In the first place in this case no rights or interests of strangers or third' persons are involved. Here we have the original parties to the deed. The original Act was passed in 1829 for inclusion in the new Code then in course of preparation. The Hon. Willard Hall, then United States Judge for the District of Delaware, had been employed by the Delaware Legislature to prepare a new Revised Code, and to prepare amendments to existing Acts, for inclusion *400therein. Judge Hall prepared the Act in question, and in his explanatory notes (House Journal 1829, p. 43) said “The provisions respecting mortgages and conveyances in the nature of mortgages are substantially the same as now in force”. In the Act of Feb. 5, 1829 (Vol. 7, p. 299) we find the Act as hereinabove quoted. We are there referred to Vol. 1, Delaware Laws, p. 223, as the law that is being affected by the new provision. By turning to Vol. 1, page 223 (Sec. 9, Chapter 83, Vol. 1) the purpose of the provision of 1829 is made reasonably clear. In Vol. 1, page 223 it was recited that some persons lent money on mortgages taking absolute deeds therefor, which were recorded and giving separate defeasances which were not recorded, and upon payment of the debt to return the deed with a short release endorsed thereon, which was not recorded, thus creating disputes as to title. The Act then required in every case that an absolute deed was taken and a defeazance or written contract for redemption or discharge was given, that it was the duty of the mortgagor to have the defeazance recorded within 12 months or he would lose its benefit. The Act of 1829 has obviously the same purpose in mind, viz.: of making certain between the grantor and grantee of the absolute deed the conditions under which it was given. In the present case the defeasance contract itself is recorded and in evidence in this case.
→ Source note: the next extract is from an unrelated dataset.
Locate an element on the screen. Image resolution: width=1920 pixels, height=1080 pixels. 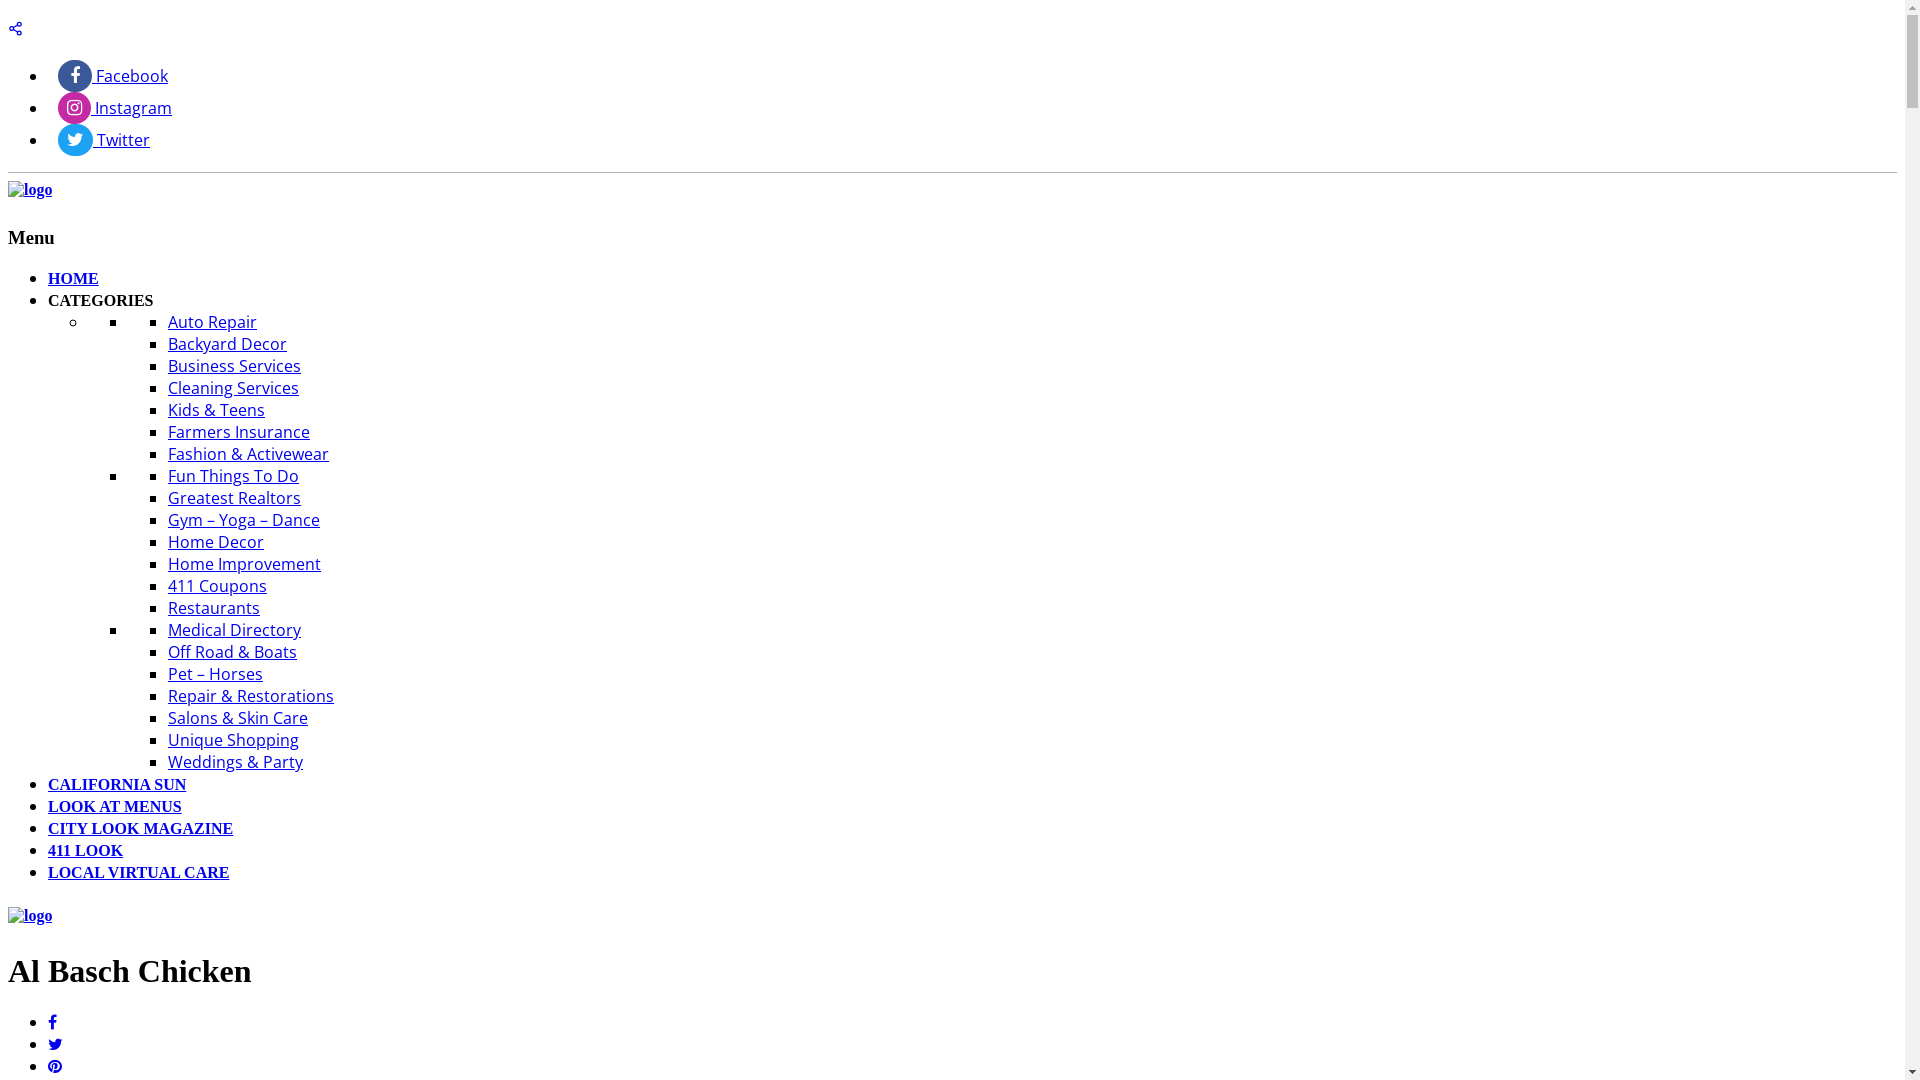
HOME is located at coordinates (74, 278).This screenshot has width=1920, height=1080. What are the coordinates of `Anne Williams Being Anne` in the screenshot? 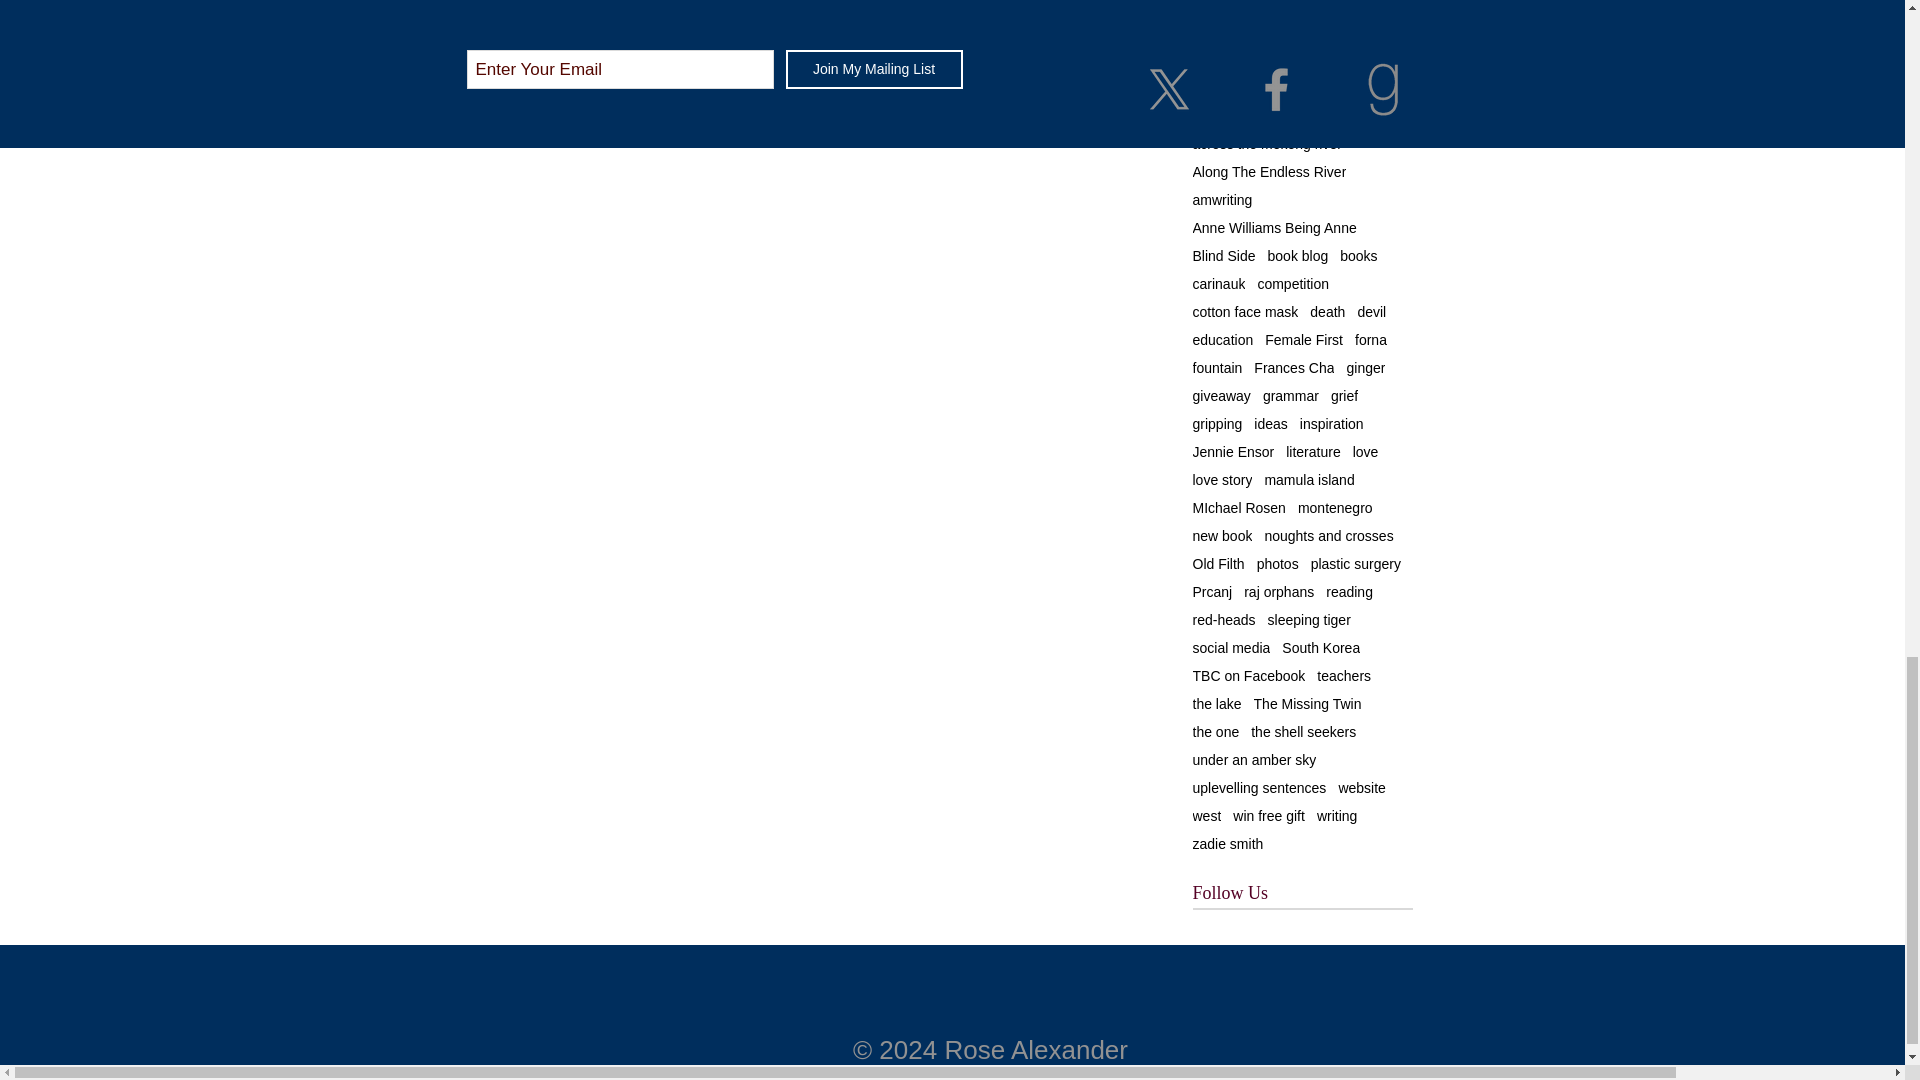 It's located at (1274, 228).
It may be noted, too, that the statute only affects the record of the Deed. It does not purport to make void the transaction or deed itself, as between the original parties, and I think it has no material effect upon the present questions.

I recognize that this proceeding has been prolonged. I can only justify the length of my observations by the thought that the case embodies intricate and important legal questions, and by my desire to give them at least a portion of the attention which they deserve.

*401My conclusion, therefore, must be that I must give binding instructions for you to find a verdict for the defendants. This is based upon the fact that upon the death of Dr. Thomas B. Bradford, if he be dead, he was not seized of such an estate or interest in the premises in dispute as would entitle his widow to dower. This conclusion is reached by me upon a consideration both of the provisions of the will of Lucinda Hall Bradford and also of the deed from Thomas B. Bradford and his wife, the present plaintiff, dated May 29, 1893, to Lucinda H. Bradford, one of the defendants in whom the legal title still exists.